1 A 3 O R N

Current LLMs Apparently Cannot Play Tic-Tac-Toe in One Forward Pass

Created: 2024-04-24

Wordcount: 0.5k

Tags:effort-post machine-learning empiricism

A while ago I heard the claim that LLMs cannot play tic-tac-toe intelligently, at least without chain-of-thought. This seems surprising! LLMs seem to be able to play chess without train-of-thought -- it seems like they should be able to play tic-tac-toe?

To possess the kind of mind that can play Chess -- a two player game of perfect information, played on an 8 x 8 board with many kinds of pieces -- but not tic-tac-toe -- also a two player game of perfect information, but played on a 3 x 3 board with one kind of piece -- might seem surprising.

So I decided to investigate.

For my test, I checked whether an LLM could steer a winnable-with-perfect-moves tic-tac-toe game to victory. That is, I started the LLM out with a game like this, playing as X.

   |   |   
-----------
   | X |   
-----------
   | O |

This is victory-in-three moves for X, assuming perfect play.

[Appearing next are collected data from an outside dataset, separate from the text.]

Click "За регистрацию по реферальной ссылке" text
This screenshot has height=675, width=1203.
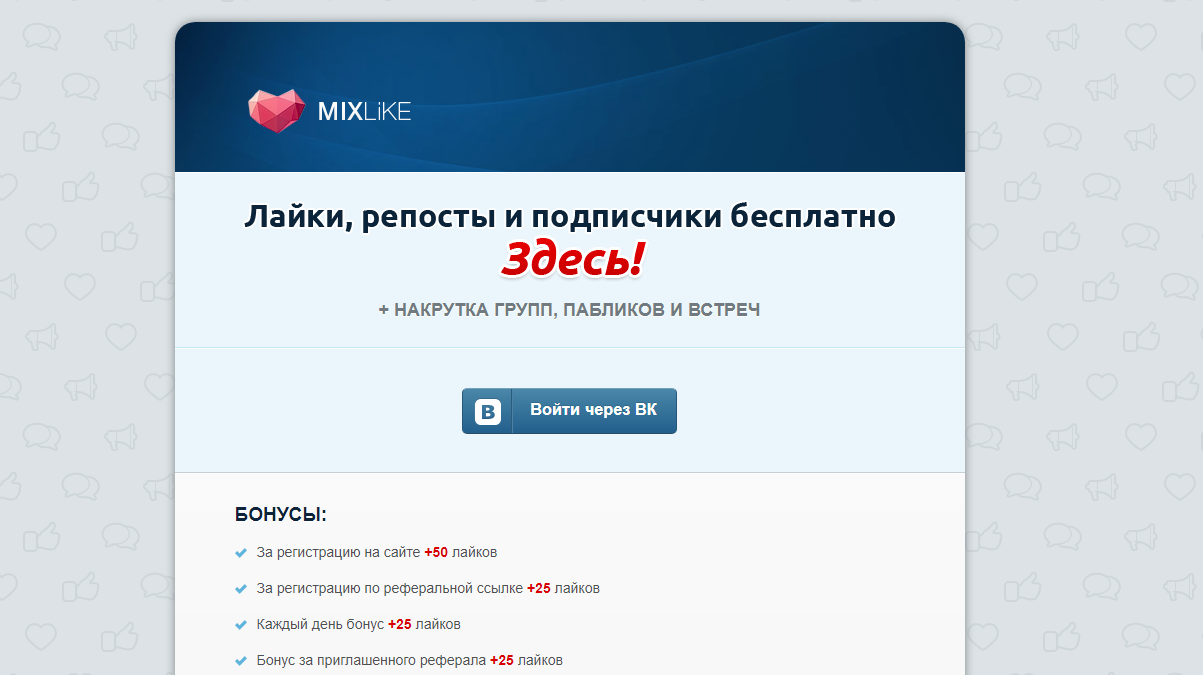(x=389, y=588)
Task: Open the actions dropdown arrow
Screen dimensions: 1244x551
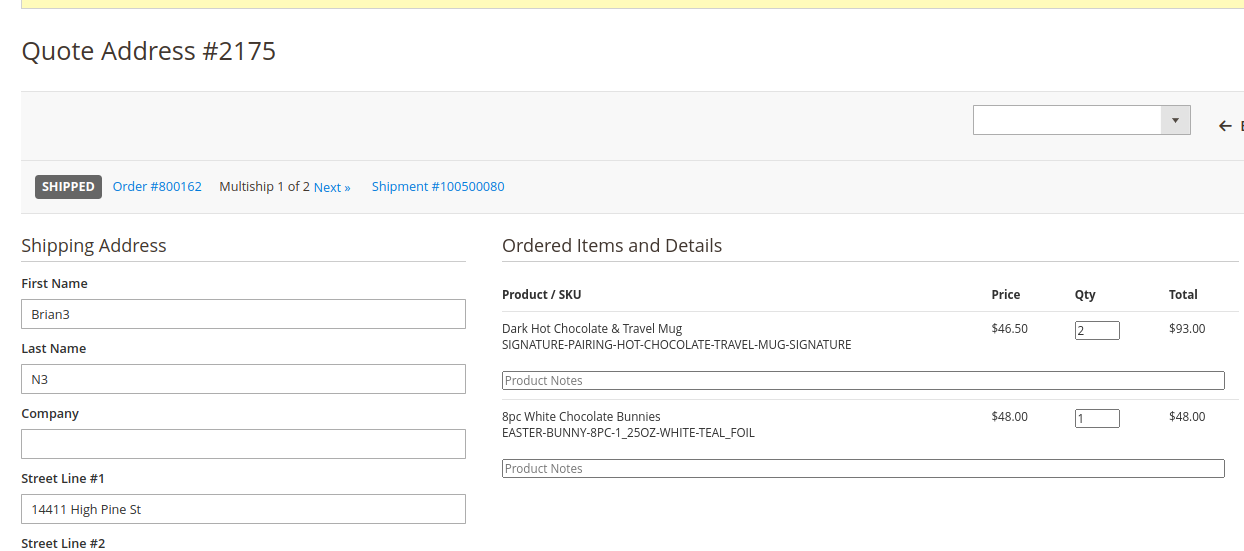Action: 1175,120
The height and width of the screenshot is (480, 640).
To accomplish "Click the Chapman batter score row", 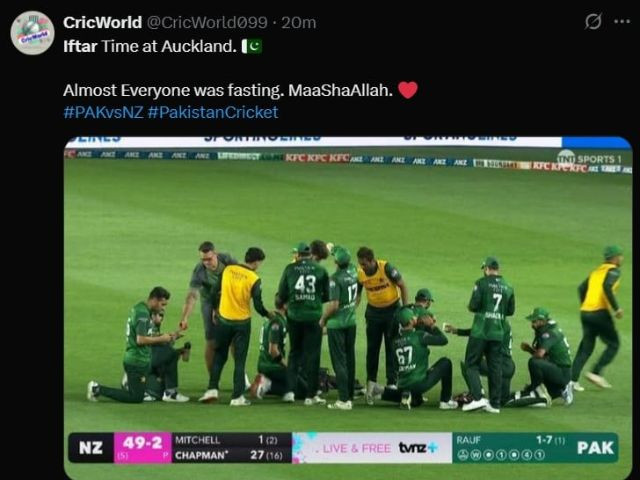I will (x=229, y=455).
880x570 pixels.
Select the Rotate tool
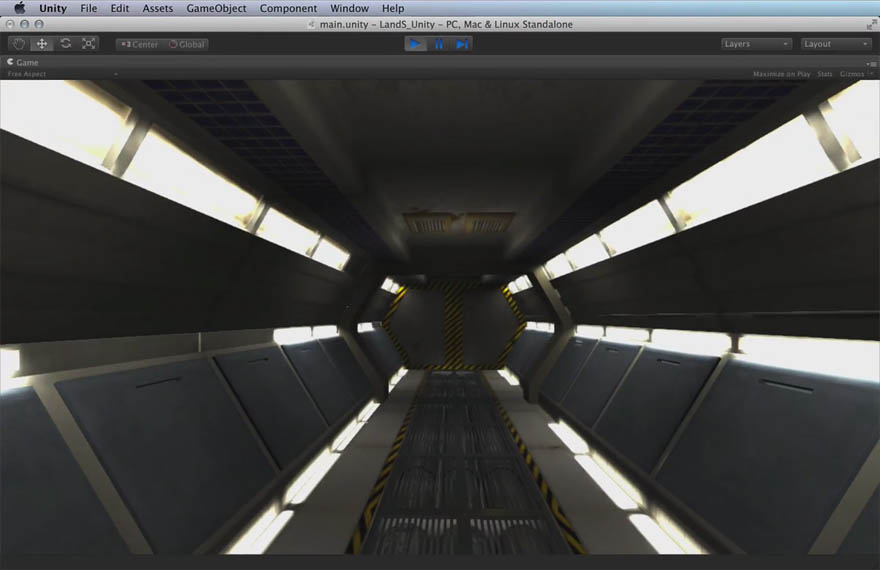click(66, 44)
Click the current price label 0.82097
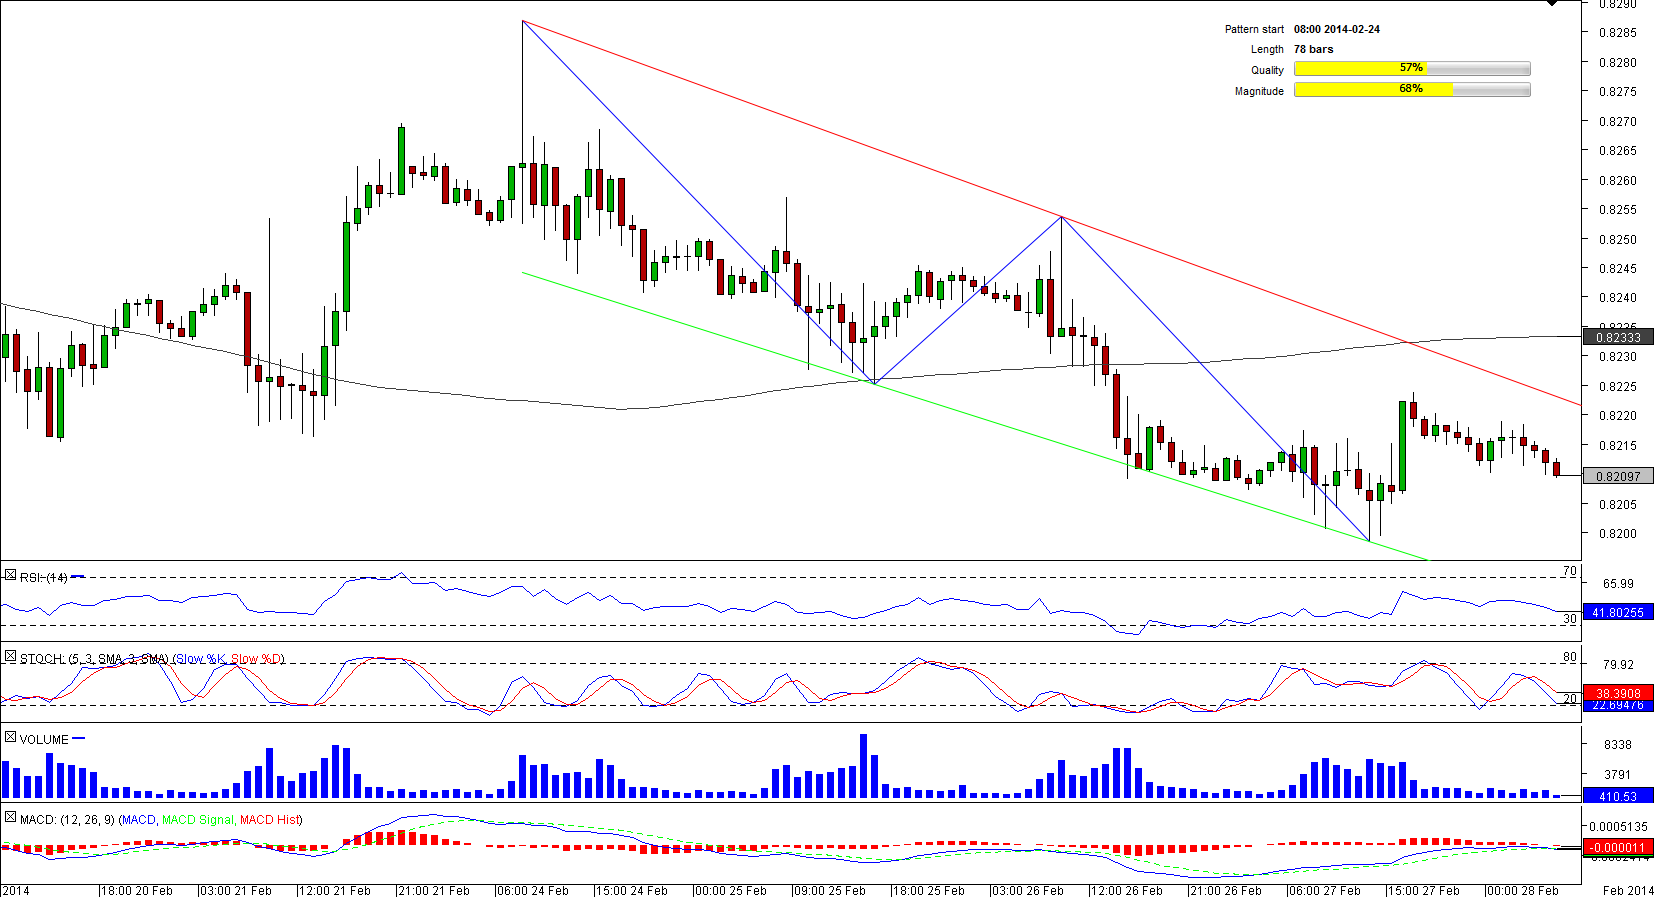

I tested variants starting from the 4 different rotations of this position, where the LLM had to play against a quick-and-dirty MCTS implementation that played aproximately perfectly.

Again, the LLM should always win if it plays perfectly. But note that anyone playing from this position also wins in about ~11% of games, even if they play totally randomly.

Tic-tac-toe is hard to represent for an LLM, so I tested out three different representations of the tic-tac-toe board.


// "grid"
   1   2   3
  ───────────
1│   │   │   │
  ───────────
2│   │ X │   │
  ───────────
3│   │ O │   │
  ───────────

// "numbered"
 1 | 2 | 3 
---+---+---
 4 | X | O 
---+---+---
 5 | 6 | 7 

// "minimal"
 1 2 3 
           
 4 X 5 
           
 6 O 7

I tested this with 4-shot prompting, where each prior example showed the assistant making an ideal move, in the right format, in response to a game state in one of the 3 formats. The LLM needed to make (one of) the "right" moves several times in a row to win the game, judging simply from the state.

In general, everyone's LLMs did pretty poorly. There's some randomness in the below, because I shuffled the 4-shot prompts, but the (extremely approximate) scores are as follows:

gpt-3.5-tubo: Wins ~25% of games on minimal, ~0% otherwise

gpt-4-0125: Wins ~37% of games on minimal and numbered, and only ~12.5% on grid

claude-3-opus-20240229: ~12.5% on grid and minimal.

Given that you win ~11% of games from this starting position if you make entirely random moves, this is not a very good show. We get some that are probably better than random, some that are not, and none that do anything near perfect play.

So, without chain-of-thought-prompting -- or for instance, 100s of in-context examples acting like a lookup table -- LLMs currently do pretty badly at tic-tac-toe.